Add kubernetes type clustering option
melkypie opened this issue · 12 comments
Currently the only KV storage we can use for clustering is Consul. A nice feature would be to add Kubernetes type and store all of the key/value information in Kubernetes objects similar to how argocd does it. This would allow the user to not have to maintain another KV storage solution.
I know this is quite a big ask but I have already managed to deploy gnmic clustering on Kubernetes with consul and having this would allow me to not worry about having another KV storage. If needed I could write a guide on how to do deploy it to kubernetes and help with the serviceaccount/rolebinding/role objects and other kubernetes related things.
I'm not sure if I understand correctly but this sounds like it needs a separate component acting as a k8s controller for gnmic. It would be responsible for managing the state of the cluster.
It could be that I'm overthinking this.
How does argocd store an instance state in k8s? Do the objects have a TTL ? Can the TTL be refreshed?
A guide to deploy gnmic on k8s will be very helpful, it would fit nicely with the docs.
Argocd stores most of its configuration in Secrets (but I am sure ConfigMaps would also be fine for gnmic) and Custom Resource Definitions (which would be too much for the simple use case in gmnic) which are basically key-value stores. They don't have a specific way to set a TTL but I am sure you could just create an entry in the specific configmap with the TTL value if that is needed.

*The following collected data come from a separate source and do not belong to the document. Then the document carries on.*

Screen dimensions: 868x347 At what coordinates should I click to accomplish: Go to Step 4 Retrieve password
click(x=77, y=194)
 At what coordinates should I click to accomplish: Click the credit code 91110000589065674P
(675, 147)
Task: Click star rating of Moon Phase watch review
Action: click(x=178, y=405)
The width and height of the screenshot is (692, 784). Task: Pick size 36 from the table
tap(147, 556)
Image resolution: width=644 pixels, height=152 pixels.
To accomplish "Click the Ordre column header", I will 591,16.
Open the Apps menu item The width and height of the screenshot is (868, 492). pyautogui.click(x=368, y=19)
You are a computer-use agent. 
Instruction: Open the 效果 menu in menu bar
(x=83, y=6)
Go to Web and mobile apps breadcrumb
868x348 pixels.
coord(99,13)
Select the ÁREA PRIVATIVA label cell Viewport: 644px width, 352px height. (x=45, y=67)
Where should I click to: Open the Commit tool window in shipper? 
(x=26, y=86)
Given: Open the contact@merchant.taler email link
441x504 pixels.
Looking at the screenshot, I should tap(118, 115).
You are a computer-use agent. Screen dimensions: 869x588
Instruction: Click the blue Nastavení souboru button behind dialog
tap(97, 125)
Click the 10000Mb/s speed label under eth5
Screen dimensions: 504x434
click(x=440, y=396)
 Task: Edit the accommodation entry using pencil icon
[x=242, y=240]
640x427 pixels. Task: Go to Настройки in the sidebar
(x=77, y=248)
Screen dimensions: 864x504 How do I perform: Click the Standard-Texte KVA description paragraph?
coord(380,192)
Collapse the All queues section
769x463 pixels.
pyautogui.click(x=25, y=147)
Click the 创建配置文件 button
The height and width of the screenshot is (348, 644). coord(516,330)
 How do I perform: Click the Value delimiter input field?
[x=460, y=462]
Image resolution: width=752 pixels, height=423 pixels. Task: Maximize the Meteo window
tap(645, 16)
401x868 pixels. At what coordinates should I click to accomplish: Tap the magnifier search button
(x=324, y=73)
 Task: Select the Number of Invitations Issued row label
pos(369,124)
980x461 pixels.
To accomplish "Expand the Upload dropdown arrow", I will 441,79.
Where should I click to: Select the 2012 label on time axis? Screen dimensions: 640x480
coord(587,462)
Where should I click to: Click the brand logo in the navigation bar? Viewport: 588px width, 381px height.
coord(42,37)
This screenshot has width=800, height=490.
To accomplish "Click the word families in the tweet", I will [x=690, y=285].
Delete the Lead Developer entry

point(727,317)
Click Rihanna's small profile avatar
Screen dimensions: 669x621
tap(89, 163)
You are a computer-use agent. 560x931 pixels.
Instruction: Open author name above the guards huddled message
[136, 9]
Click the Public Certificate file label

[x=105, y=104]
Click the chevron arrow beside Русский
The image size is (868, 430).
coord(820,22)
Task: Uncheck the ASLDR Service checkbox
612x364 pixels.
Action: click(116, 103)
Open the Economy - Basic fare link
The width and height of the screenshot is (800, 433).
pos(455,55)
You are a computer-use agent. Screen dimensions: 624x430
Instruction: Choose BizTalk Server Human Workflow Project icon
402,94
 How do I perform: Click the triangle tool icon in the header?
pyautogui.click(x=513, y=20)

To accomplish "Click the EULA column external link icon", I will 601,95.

Since from what i can currently see that is being stored in Consul is just the leader of the cluster and to which instance a target belongs to which is something that ConfigMaps in k8s can easily hold. The service availability checking feature of Consul is also in k8s.
For the guide, I will start working on it right away.
Thanks for working on the guide and thanks for the details about argocd.
Consul does a little bit more that just storage.
What I meant by TTL is a way for a key (leader or target ownership) to be deleted after a certain duration if its owner does not refresh it. Consul handles this natively. The key TTL mechanism makes leader election/reelection as well as target ownership locking/transfer easy.
Consul also allows to run a long request to get notifications about services change, basically removing the need for periodic polls to discover instances of a certain service.
About using k8s as KV store for clustering, I think ownerReference
can be used for leader election and target ownership:
- At startup, each gNMIc instance/pod tries to create a ConfigMap with a well-known predefined name, the first one to create it becomes the leader. The ones that failed to become a leader, periodically check if the ConfigMap still exists and try to create it if it doesn't, the one that succeeds takes over as the new leader.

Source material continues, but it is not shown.